▶ _EXERCISES_:
[A] Decide whether each statement agrees with the diff command thread, and answer yes or no, quoting the deciding words: (i) the diff command takes a variable number of arguments; (ii) copying and modifying the diff command would probably be easy; (iii) the simplification of dot products depends on diff.
[B] Reproduce the stretch of the diff command thread from "diff(f(x),x,3,y,4)" through "independent of diff.".

On 3/22/2012 3:59 PM, Mike Valenzuela wrote:
> Thanks for the advice,
>
> but will other rules, outside of the ``diff'' command, be applied
> intelligently/recursively? For example will rules (a) and (e) combine
> to process:
> diff( X^3, X[i][j] ) -->
> diff( X.(X.X), X[i][j] ) -->
> J[i][j] . (X . X) + X . diff( X . X, X[i][j]) -->
> J[i][j] . X . X + X . J[i][j] . X + X . X . J[i][j] ?
>
> How is the ``diff'' command coded? Would you recommend I copy and
> modify it?
>
> On Thu, Mar 22, 2012 at 3:32 PM, Richard Fateman
> <fateman at eecs.berkeley.edu <mailto:fateman at eecs.berkeley.edu>> wrote:
>
> I suggest you start out by not using the command "diff".
> Later, if it appears that everything you need can be put on top of
> diff without changing its
> behavior in the previous cases, then they can be joined.
>
>
I haven't looked at the details of your rules. The diff command is not
so neat
because, among other things it has a variable number of arguments. e.g.
diff(f(x),x)
diff(f(x),x,3)
diff(f(x),x,3,y,4)
etc.
Also it probably takes shortcuts like diff(f,x) is 0 if f is free of x.
So copying it and modifying it would probably not be easy. In terms of
defining your own separate program, you can declare that operators are
linear.
Also the simplification of dot products
is independent of diff.

▶ _MATERIAL_:
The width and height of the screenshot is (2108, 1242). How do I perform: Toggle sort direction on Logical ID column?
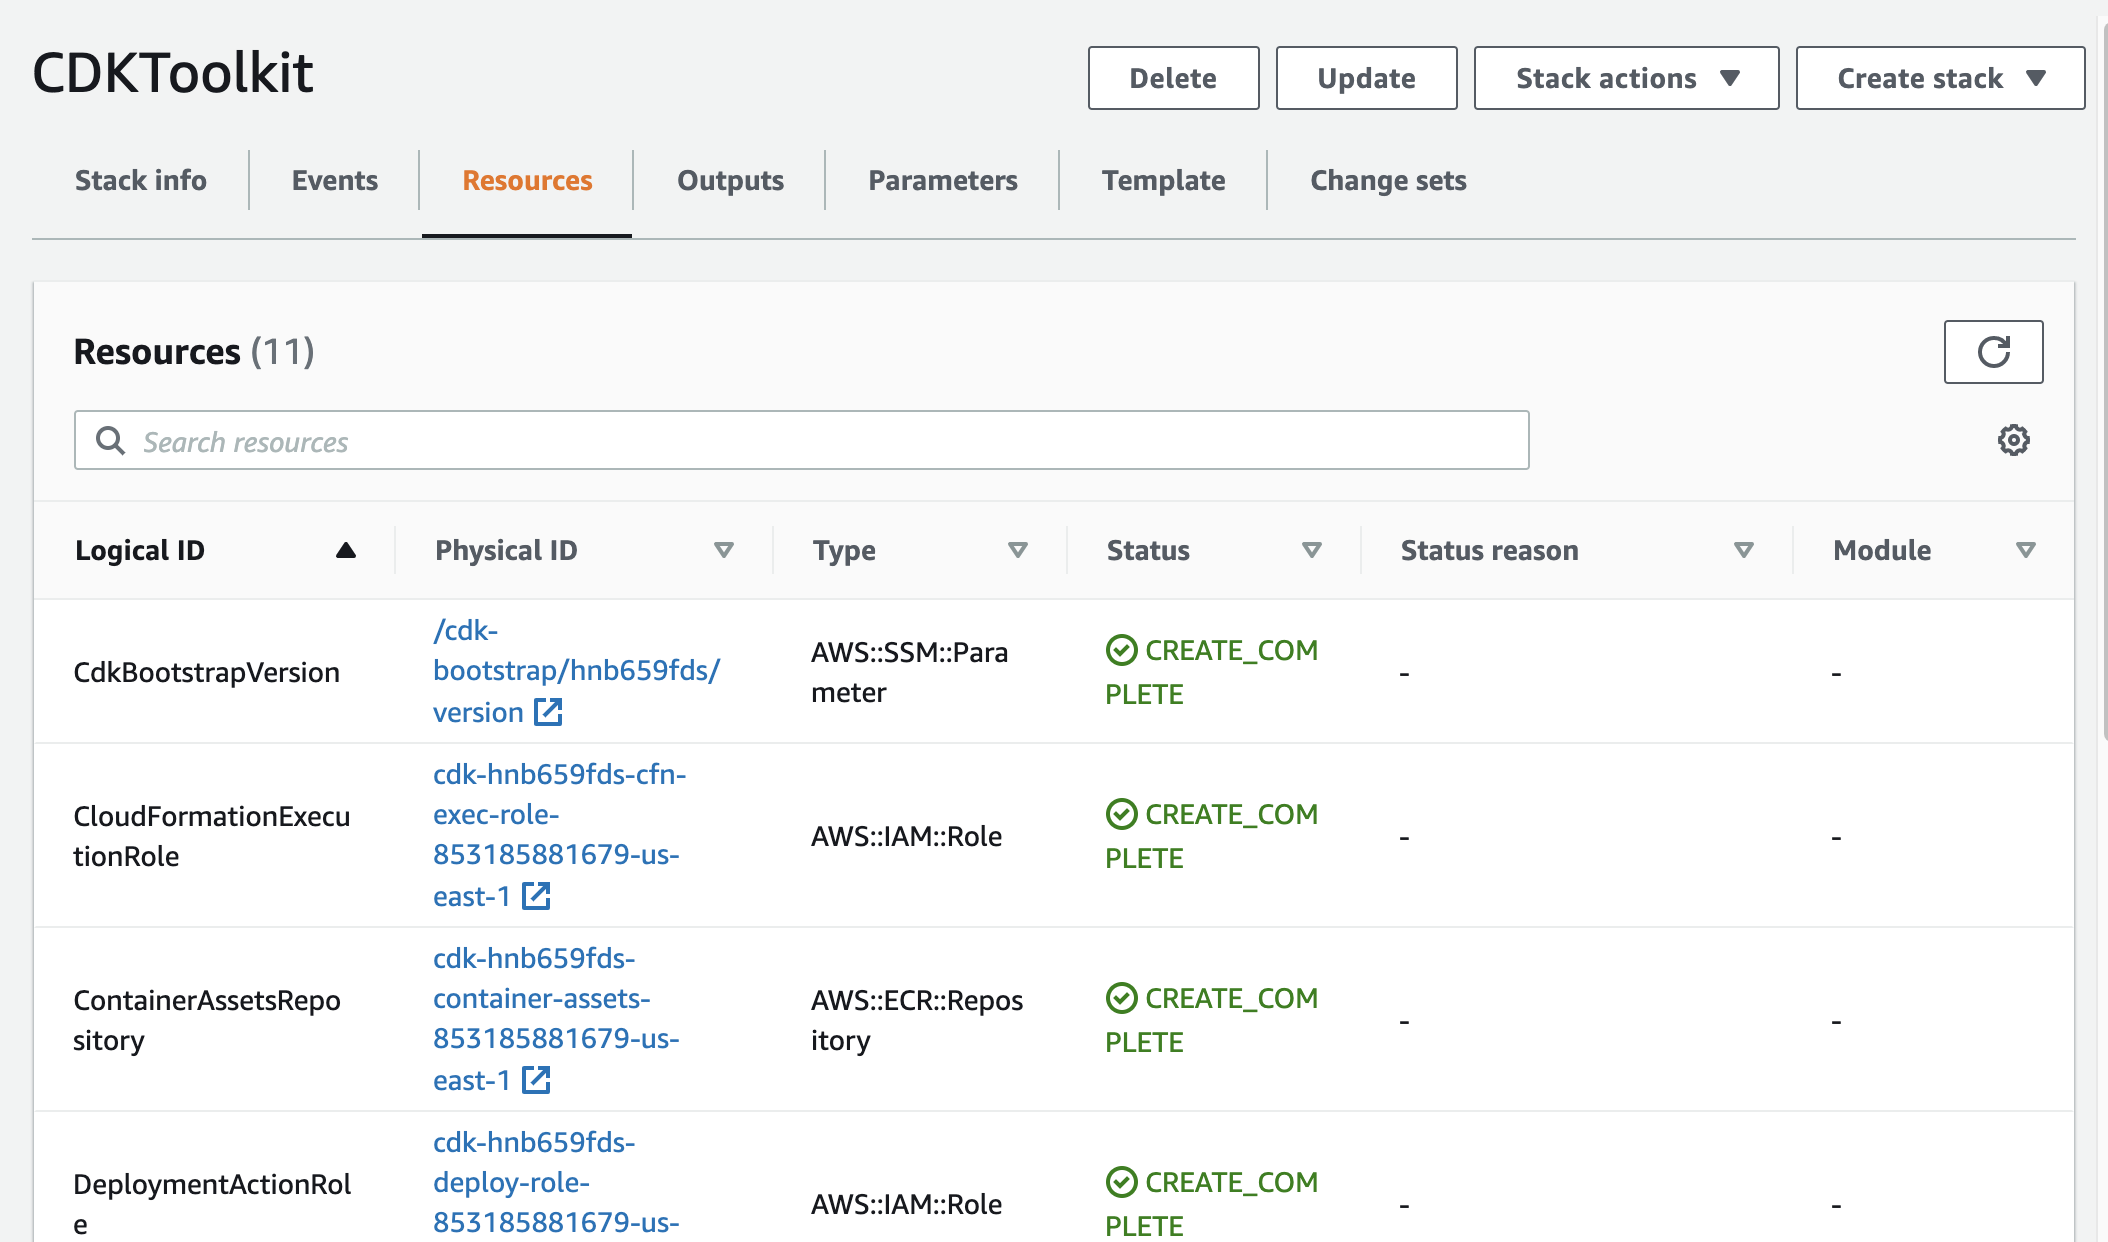point(345,549)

▶ _ANSWER SET_:
[A]
(i) Yes: "it has a variable number of arguments"
(ii) No: "So copying it and modifying it would probably not be easy."
(iii) No: "Also the simplification of dot products is independent of diff."

[B]
diff(f(x),x,3,y,4)
etc.
Also it probably takes shortcuts like diff(f,x) is 0 if f is free of x.
So copying it and modifying it would probably not be easy. In terms of
defining your own separate program, you can declare that operators are
linear.
Also the simplification of dot products
is independent of diff.